::: EXERCISE MATERIAL

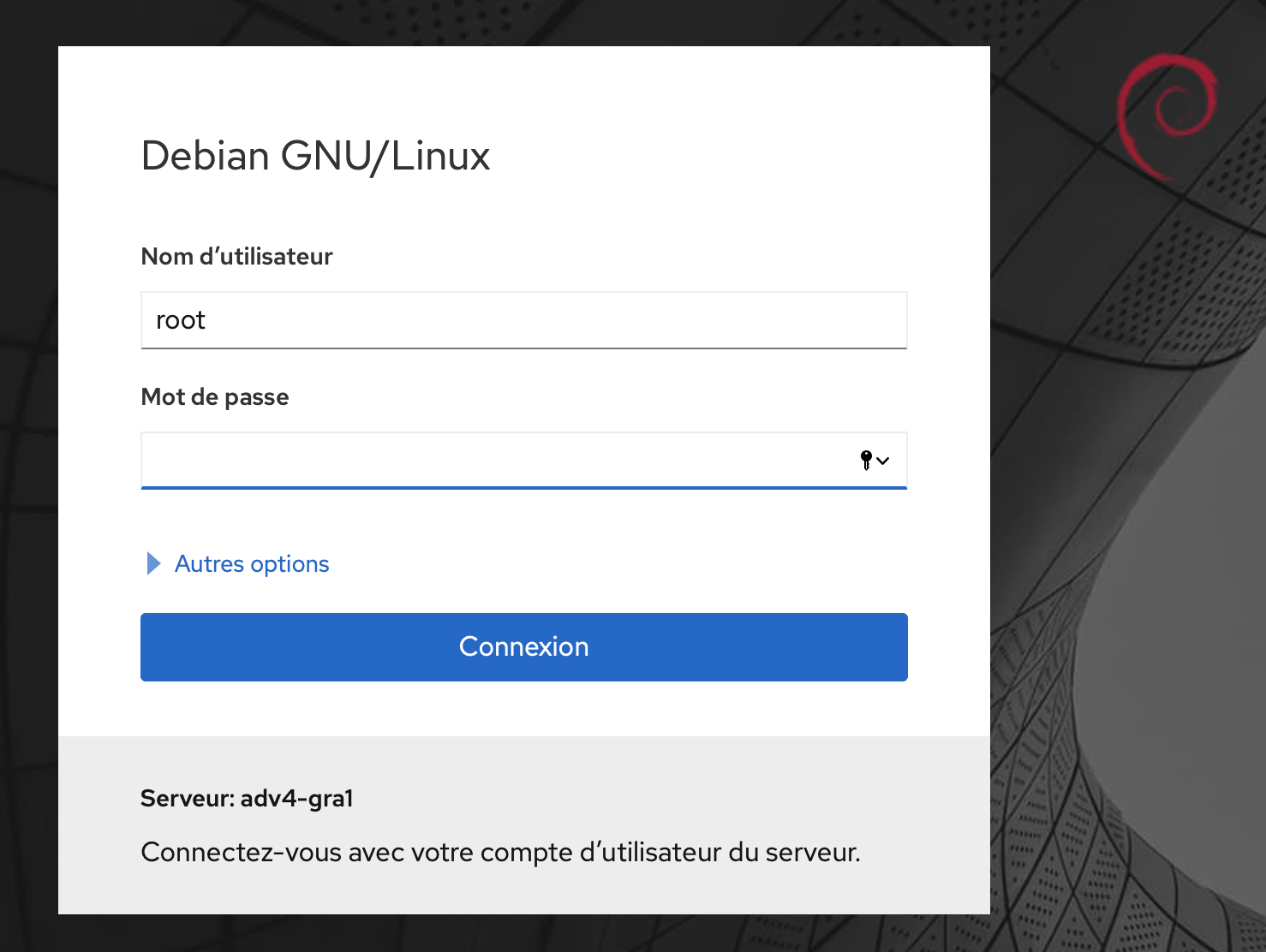Click the word 'GNU/Linux' in the heading

[385, 156]
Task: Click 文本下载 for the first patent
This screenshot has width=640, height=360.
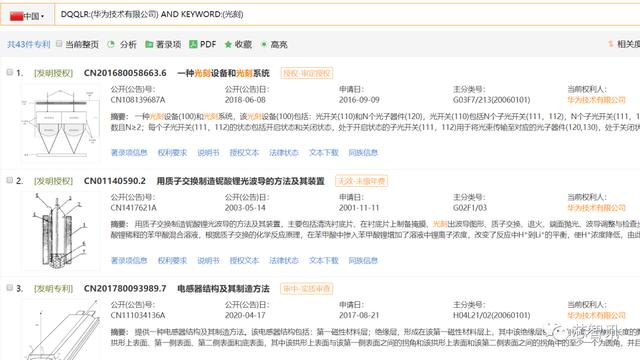Action: tap(324, 153)
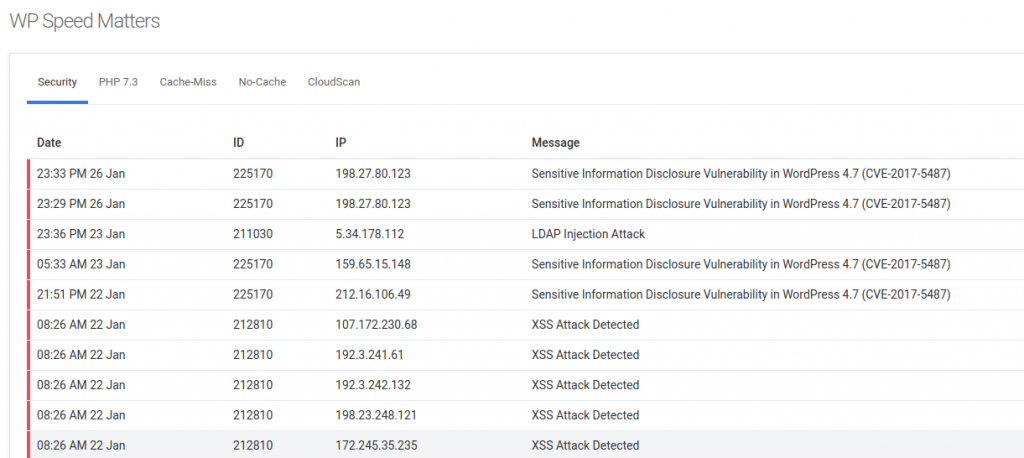Click the WP Speed Matters page title

point(84,21)
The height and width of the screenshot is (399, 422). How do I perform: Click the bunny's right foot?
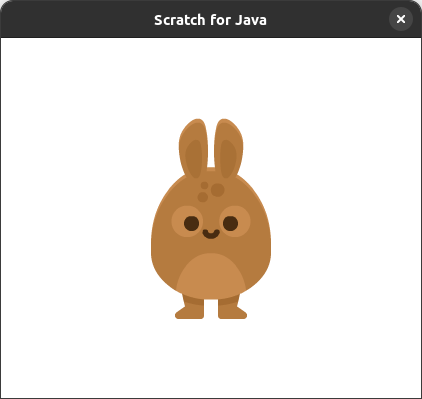click(232, 307)
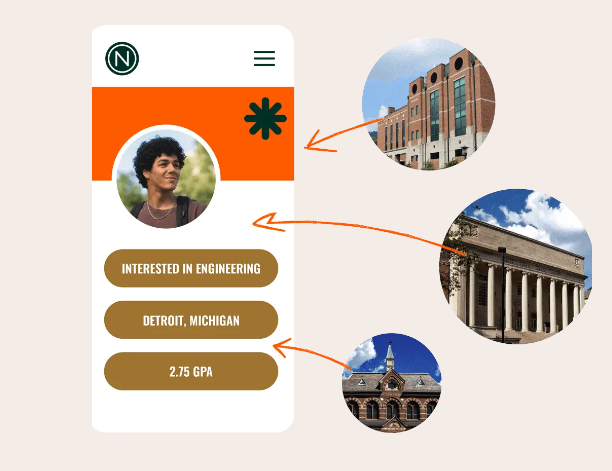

::::::

**WHAT YOU WILL DO**
Lines from the one that contains "The height and" through the last line of the data above are to be extracted exactly, with no pictures and no other lines.

**ANSWER SPACE**
The height and width of the screenshot is (399, 422). How do I perform: Click the bunny's right foot?
click(232, 307)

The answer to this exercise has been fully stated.